• _Supplied records_
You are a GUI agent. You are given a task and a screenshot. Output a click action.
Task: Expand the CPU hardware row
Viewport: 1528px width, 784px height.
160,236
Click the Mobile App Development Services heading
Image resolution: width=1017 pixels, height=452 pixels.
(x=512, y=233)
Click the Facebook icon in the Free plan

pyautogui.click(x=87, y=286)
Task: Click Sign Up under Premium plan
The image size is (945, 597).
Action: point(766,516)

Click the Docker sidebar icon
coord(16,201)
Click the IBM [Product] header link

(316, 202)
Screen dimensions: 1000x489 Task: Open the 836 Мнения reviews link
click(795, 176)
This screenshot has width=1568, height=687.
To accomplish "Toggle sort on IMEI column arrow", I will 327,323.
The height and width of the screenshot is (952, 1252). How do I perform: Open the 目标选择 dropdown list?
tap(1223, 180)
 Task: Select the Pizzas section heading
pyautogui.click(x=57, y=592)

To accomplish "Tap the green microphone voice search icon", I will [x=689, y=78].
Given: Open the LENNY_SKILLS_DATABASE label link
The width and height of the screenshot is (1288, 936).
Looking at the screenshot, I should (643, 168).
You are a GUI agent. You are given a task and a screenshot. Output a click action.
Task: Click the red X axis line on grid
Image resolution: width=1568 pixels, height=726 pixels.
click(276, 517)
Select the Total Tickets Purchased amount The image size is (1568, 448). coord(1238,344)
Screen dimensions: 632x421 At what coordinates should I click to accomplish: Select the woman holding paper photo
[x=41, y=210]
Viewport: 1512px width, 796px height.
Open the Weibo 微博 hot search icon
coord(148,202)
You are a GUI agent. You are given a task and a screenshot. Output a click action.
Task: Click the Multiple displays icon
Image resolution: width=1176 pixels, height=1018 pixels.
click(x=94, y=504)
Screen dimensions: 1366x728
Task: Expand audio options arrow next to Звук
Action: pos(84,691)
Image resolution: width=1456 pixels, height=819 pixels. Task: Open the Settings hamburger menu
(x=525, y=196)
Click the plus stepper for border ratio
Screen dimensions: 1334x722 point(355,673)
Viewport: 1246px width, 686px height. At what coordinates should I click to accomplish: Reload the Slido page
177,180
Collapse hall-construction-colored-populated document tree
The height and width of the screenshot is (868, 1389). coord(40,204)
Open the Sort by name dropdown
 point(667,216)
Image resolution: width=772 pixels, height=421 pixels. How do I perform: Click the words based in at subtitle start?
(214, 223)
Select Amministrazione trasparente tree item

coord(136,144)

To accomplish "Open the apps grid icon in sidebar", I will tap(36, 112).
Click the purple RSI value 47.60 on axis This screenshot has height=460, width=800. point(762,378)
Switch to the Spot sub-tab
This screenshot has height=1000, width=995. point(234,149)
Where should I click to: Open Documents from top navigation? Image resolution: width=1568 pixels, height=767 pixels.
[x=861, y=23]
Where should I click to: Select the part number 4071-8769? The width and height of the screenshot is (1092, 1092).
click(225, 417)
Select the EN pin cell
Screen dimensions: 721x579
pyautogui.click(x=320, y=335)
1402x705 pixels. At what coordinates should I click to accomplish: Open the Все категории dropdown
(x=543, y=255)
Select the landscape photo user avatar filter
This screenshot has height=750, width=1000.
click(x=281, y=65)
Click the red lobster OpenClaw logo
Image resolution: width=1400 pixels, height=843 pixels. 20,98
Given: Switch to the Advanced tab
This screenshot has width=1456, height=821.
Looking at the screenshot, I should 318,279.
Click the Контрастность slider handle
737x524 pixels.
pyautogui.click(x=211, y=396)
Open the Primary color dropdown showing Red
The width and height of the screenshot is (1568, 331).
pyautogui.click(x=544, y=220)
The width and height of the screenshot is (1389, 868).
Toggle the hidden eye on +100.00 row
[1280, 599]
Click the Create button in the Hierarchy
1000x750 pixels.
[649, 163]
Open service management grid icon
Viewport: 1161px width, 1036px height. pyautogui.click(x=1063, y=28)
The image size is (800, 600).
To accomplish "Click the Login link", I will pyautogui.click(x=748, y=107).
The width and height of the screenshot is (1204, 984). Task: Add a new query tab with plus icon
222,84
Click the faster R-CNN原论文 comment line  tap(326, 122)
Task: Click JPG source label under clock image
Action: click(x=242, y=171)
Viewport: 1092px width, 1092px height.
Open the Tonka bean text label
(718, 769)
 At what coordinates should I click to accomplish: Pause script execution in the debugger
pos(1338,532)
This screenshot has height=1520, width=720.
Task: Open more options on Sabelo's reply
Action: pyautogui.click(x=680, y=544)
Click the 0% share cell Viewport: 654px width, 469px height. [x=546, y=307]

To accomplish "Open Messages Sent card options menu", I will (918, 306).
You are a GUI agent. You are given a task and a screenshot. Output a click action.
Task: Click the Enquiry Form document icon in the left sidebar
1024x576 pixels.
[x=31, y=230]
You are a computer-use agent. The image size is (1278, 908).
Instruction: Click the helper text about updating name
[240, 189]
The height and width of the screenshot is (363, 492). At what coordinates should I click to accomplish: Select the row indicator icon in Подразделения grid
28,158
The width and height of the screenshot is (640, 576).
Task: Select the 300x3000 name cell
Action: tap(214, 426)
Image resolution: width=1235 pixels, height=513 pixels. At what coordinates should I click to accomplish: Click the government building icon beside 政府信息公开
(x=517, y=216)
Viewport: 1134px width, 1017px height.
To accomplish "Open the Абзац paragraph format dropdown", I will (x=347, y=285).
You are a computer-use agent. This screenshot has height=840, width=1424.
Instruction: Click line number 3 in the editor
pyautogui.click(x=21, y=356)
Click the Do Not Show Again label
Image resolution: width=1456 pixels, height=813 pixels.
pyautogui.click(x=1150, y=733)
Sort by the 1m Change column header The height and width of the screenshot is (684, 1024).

• _Aim of the task_
Find every line in the records that contains the string "point" and copy each one out in full.

• _Correct result_
Action: point(766,516)
Screen dimensions: 1334x722 point(355,673)
 point(667,216)
Click the purple RSI value 47.60 on axis This screenshot has height=460, width=800. point(762,378)
This screenshot has height=1000, width=995. point(234,149)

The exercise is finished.